→ Activity 1: Revise the passage of the Nutch notes from "It is able to" to "link db(as vertexes?)" so that "seed urls" reads "starting URLs".
→ Activity 2: According to the Nutch notes, why did the writer research Nutch's structure? Answer in one to three sentences.
(Reading text Opens)
- Apache Nutch
Apache Nutch is a web search engine which consists of Lucene, Solr, web crawler, page scoring(Page Rank) and plugable distributed system.
Nutch’s crawler has a language identification plugin
I’ll want to substitute Nutch’s LanguageIdentifier for our Language Detection library, but I’m afraid that Apache Nutch’s document is quite poor. So I researched the structure of Nutch.
I referred to the Nutch’s Wiki and the following presentations.
Nutch has 3 strages (crawl db, link db and segments) and index/indexes.
It is able to put on the distributed system with Hadoop HDFS, but I leave it.
- crawl db
- scheduling for crawl
- link db
- linked graph information for page scoring
- resources themselves(texts of web page, snippets, intermediate resources)
- search index
- differences of index for each segment of incremental update
Commands of nutch_readdb and nutch_segread are available to confirmation of the link db and the segments.
luke, the Lucene’s index administrative tool, is available to confirmation of index.
Works of Nutch Crawler
Command nutch_crawl works injecting seed urls, crawling web pages, parsing contents and generating index automatically.
Based on the actual behaviors of nutch_crawl, Nutch indexing work is the following.
- inject : add seed urls to webdb (a table in crawl db?) and link db(as vertexes?)
- generate : generate fetchlist (a intermediate resource in segments?) from webdb
- fetch : get contents (according to fetchlist?) and store them into segments
- parse : parse contents in segments (Apache Tika, parser for each mime type)
- update crawldb : add linked url which extracted by parsing into webdb?
- go back 2 if webdb is not empty
- update linkdb : update link db with outputs of fetcher (and parser?)
- index : generate indexes from each segment
- Dedup : delete duplicated documents (example : http://www.cnn.com and cnn.com)
- IndexMerger : merge updated indexes into index
(Reading text Closes)
(Recorded data Opens)
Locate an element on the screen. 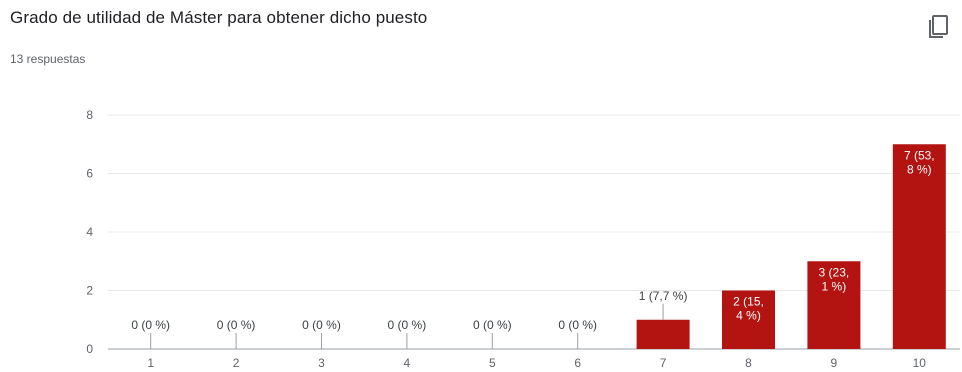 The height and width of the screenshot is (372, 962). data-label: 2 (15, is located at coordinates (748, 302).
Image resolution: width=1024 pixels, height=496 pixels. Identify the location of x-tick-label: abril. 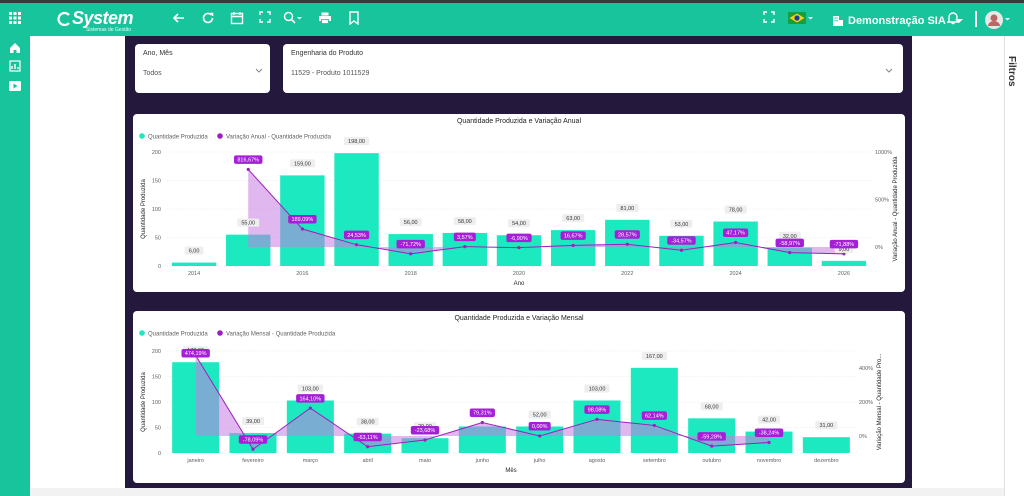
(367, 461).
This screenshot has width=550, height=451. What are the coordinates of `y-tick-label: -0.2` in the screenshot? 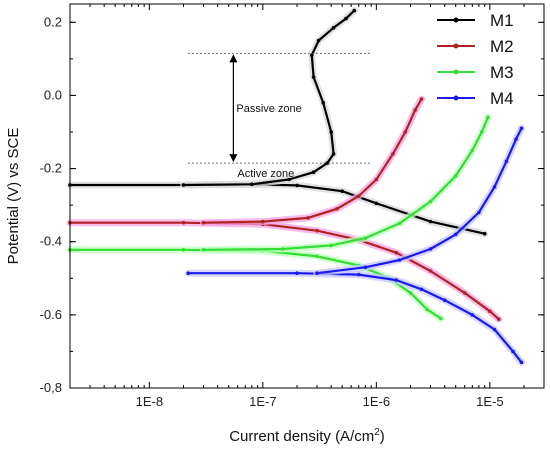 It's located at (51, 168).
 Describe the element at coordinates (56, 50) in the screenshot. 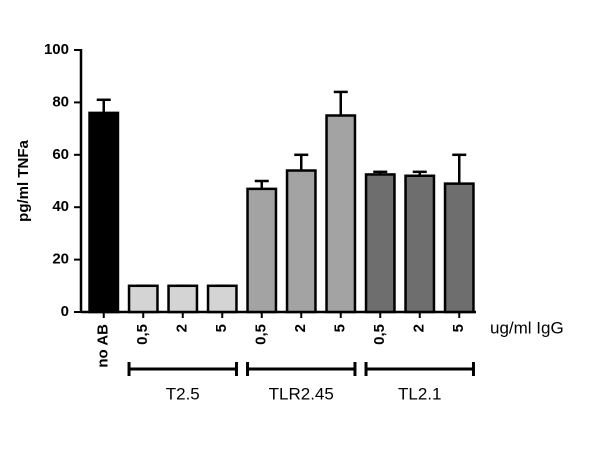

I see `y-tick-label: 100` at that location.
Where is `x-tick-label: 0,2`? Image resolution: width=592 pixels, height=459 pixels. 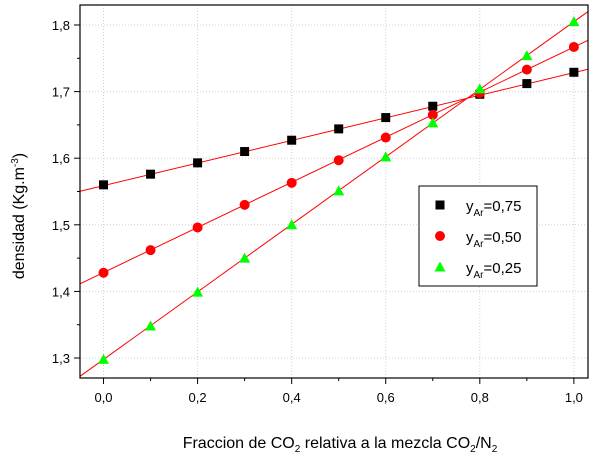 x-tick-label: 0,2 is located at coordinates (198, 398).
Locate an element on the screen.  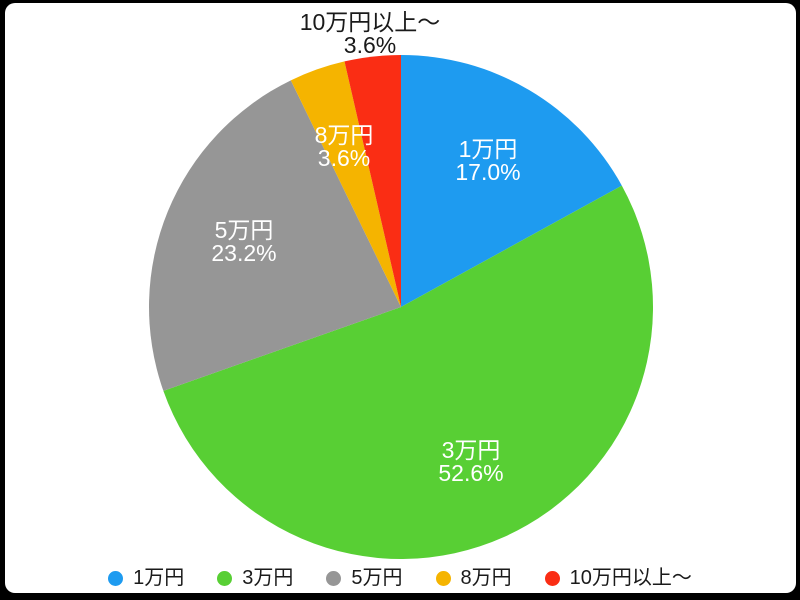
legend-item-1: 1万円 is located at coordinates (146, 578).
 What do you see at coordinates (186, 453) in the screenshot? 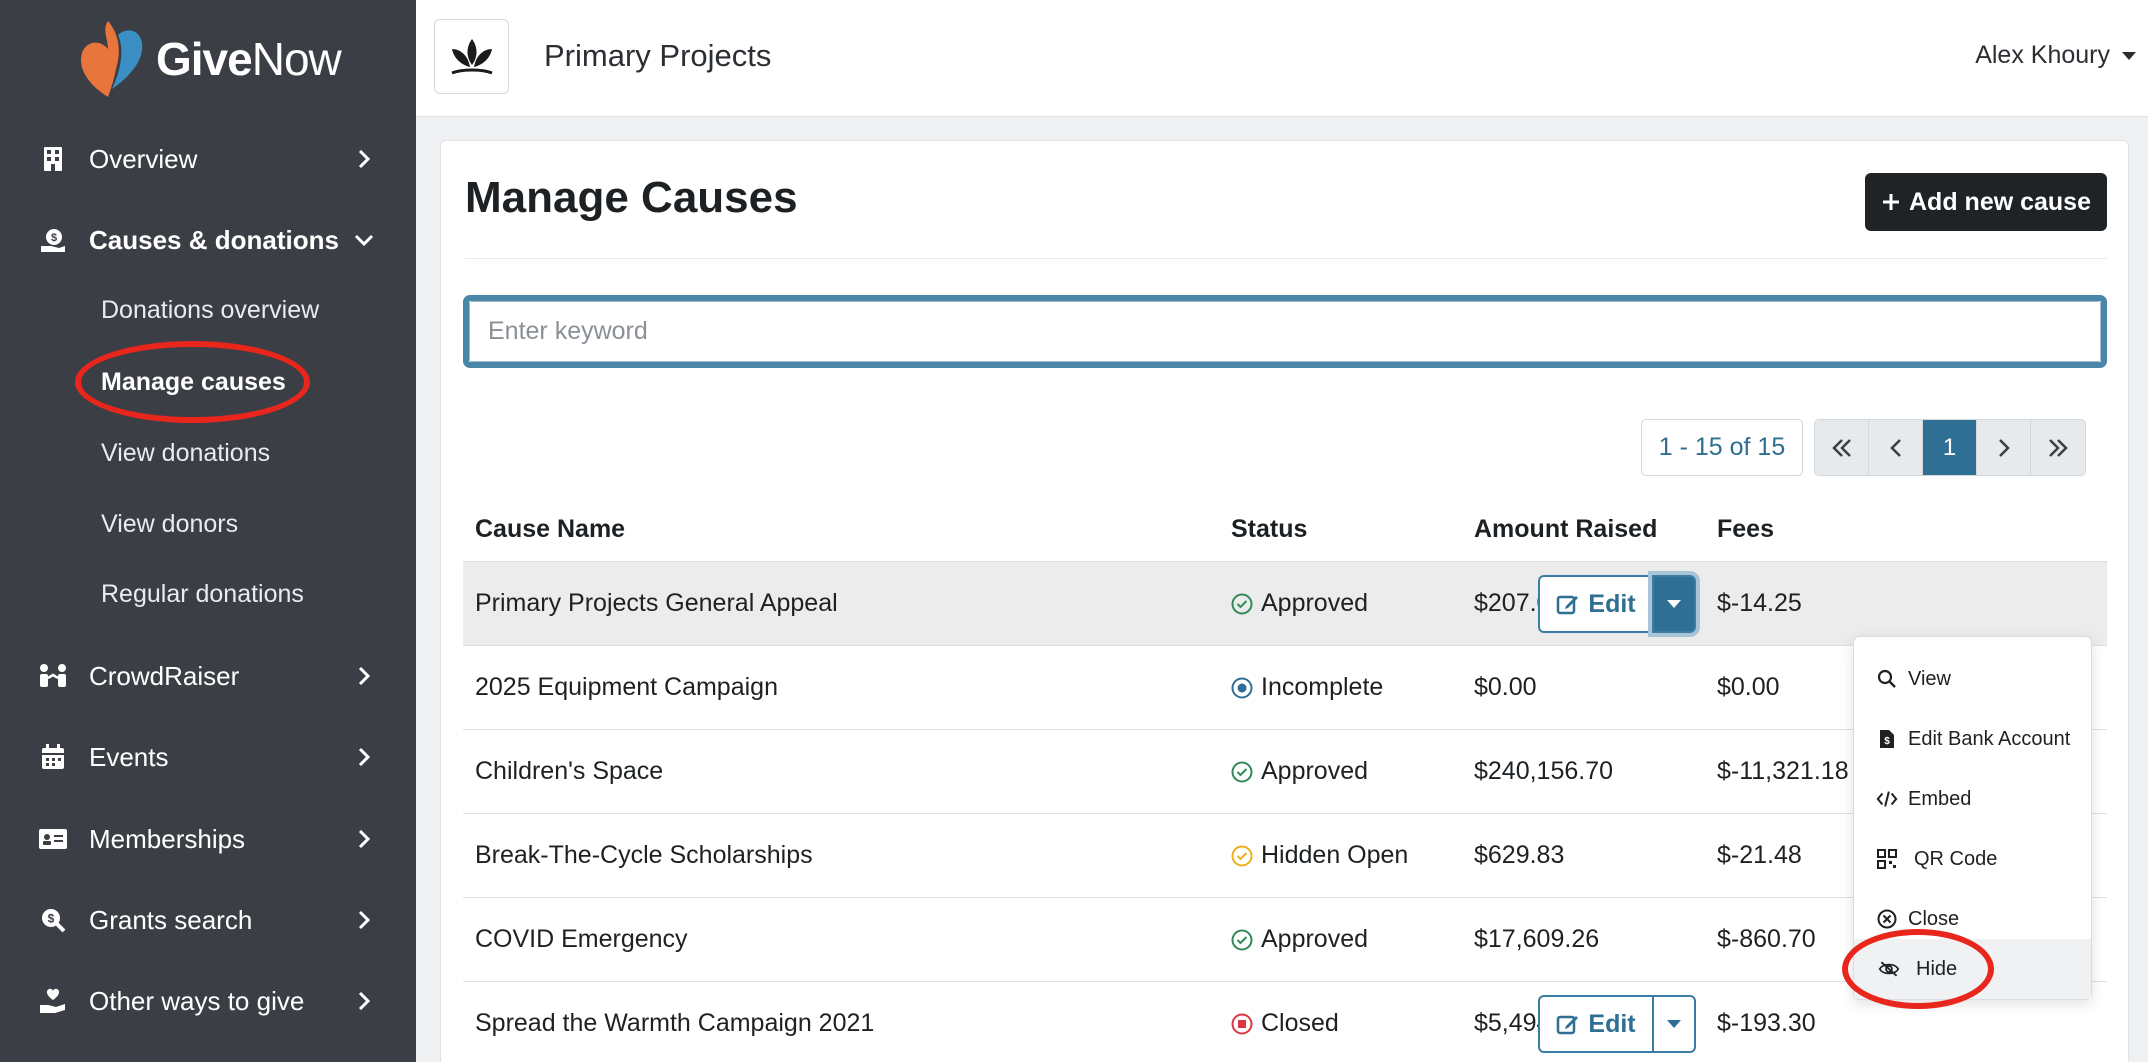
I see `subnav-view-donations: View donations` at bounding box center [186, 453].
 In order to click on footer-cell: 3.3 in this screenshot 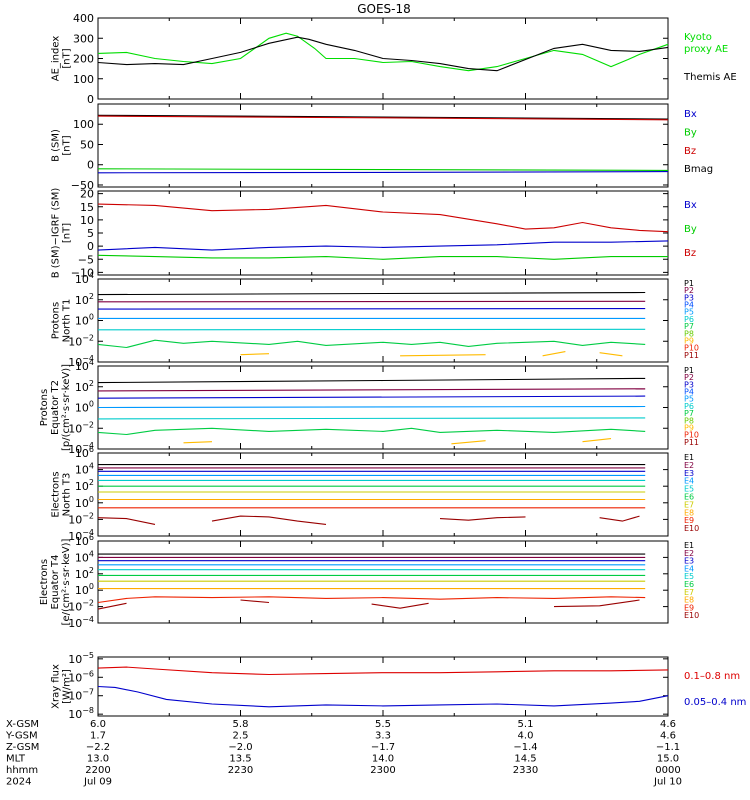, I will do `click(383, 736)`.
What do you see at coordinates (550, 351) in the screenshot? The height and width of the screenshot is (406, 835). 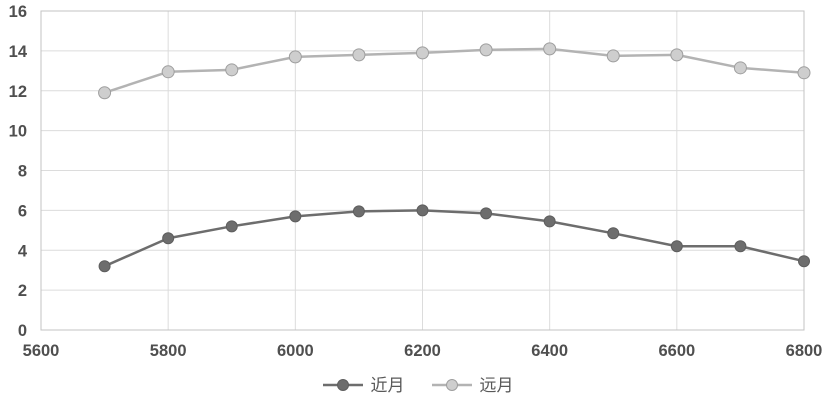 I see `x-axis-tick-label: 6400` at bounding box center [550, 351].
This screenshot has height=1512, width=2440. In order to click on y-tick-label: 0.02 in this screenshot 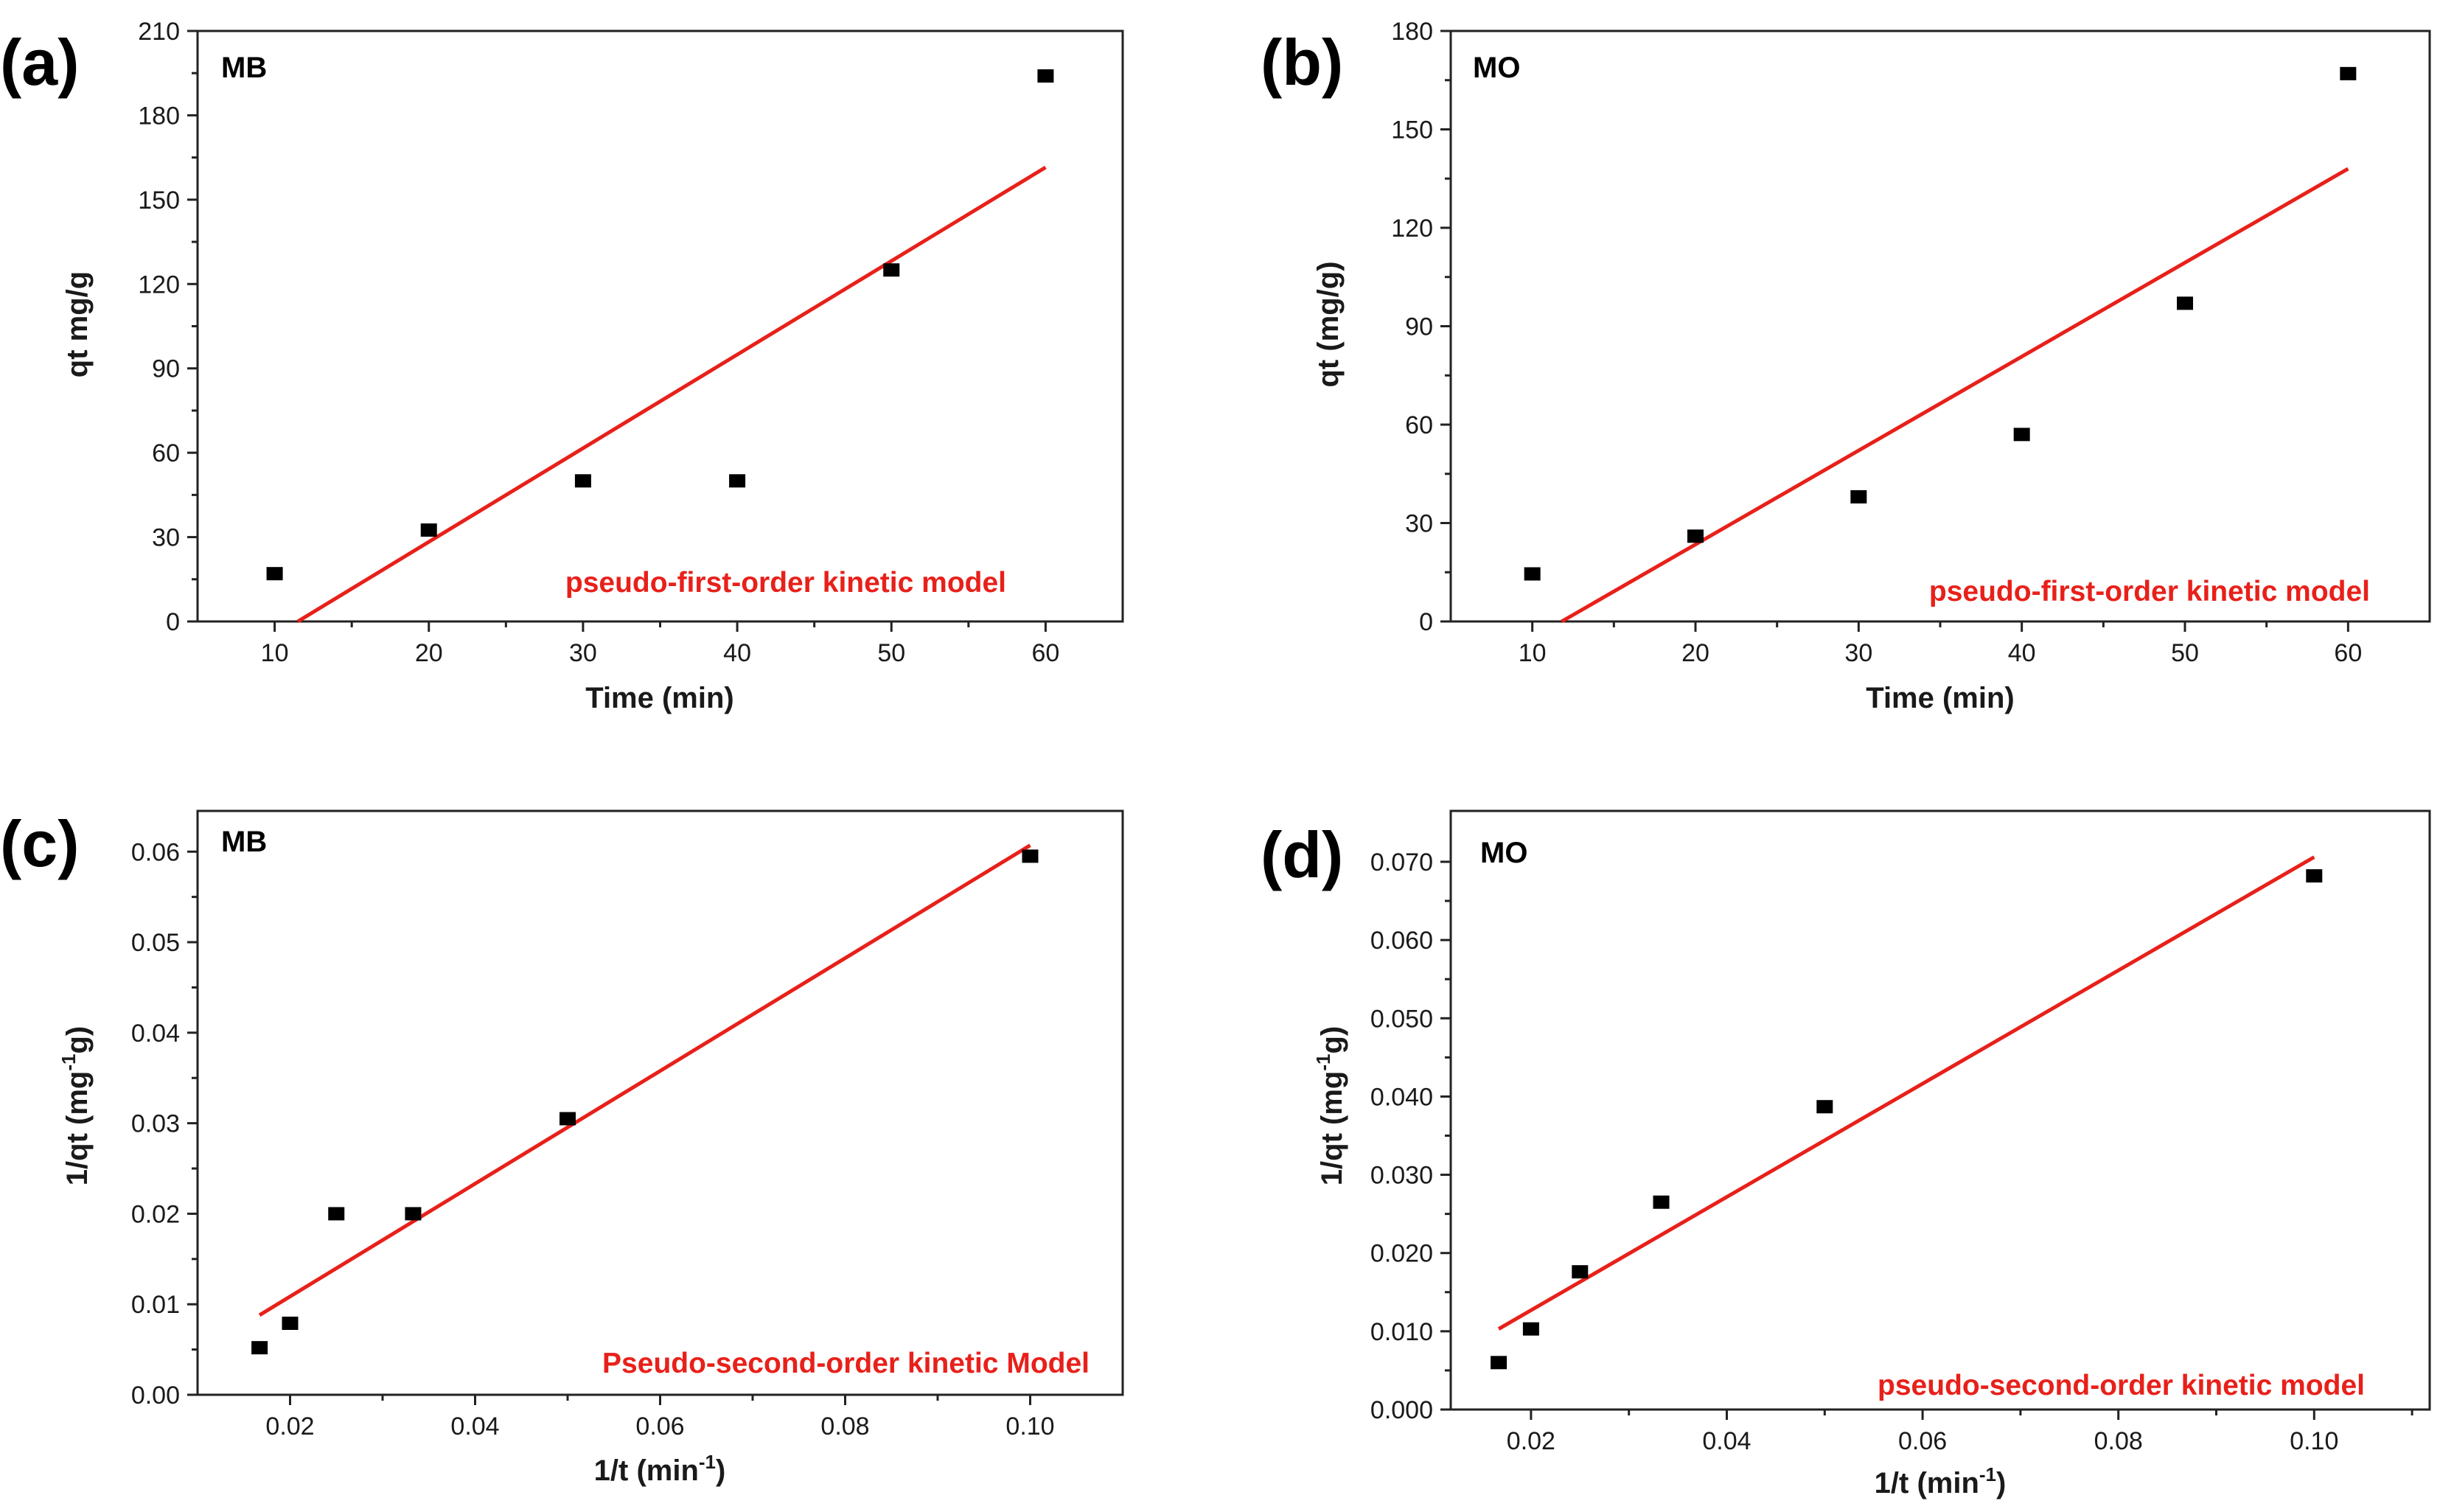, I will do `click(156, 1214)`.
(Recorded data Closes)
→ Exercise answer 1:
It is able to put on the distributed system with Hadoop HDFS, but I leave it.
- crawl db
- scheduling for crawl
- link db
- linked graph information for page scoring
- resources themselves(texts of web page, snippets, intermediate resources)
- search index
- differences of index for each segment of incremental update
Commands of nutch_readdb and nutch_segread are available to confirmation of the link db and the segments.
luke, the Lucene’s index administrative tool, is available to confirmation of index.
Works of Nutch Crawler
Command nutch_crawl works injecting starting URLs, crawling web pages, parsing contents and generating index automatically.
Based on the actual behaviors of nutch_crawl, Nutch indexing work is the following.
- inject : add starting URLs to webdb (a table in crawl db?) and link db(as vertexes?)

→ Exercise answer 2: The writer wanted to substitute Nutch's LanguageIdentifier with their own Language Detection library. Apache Nutch's documentation was quite poor, so the writer researched Nutch's structure.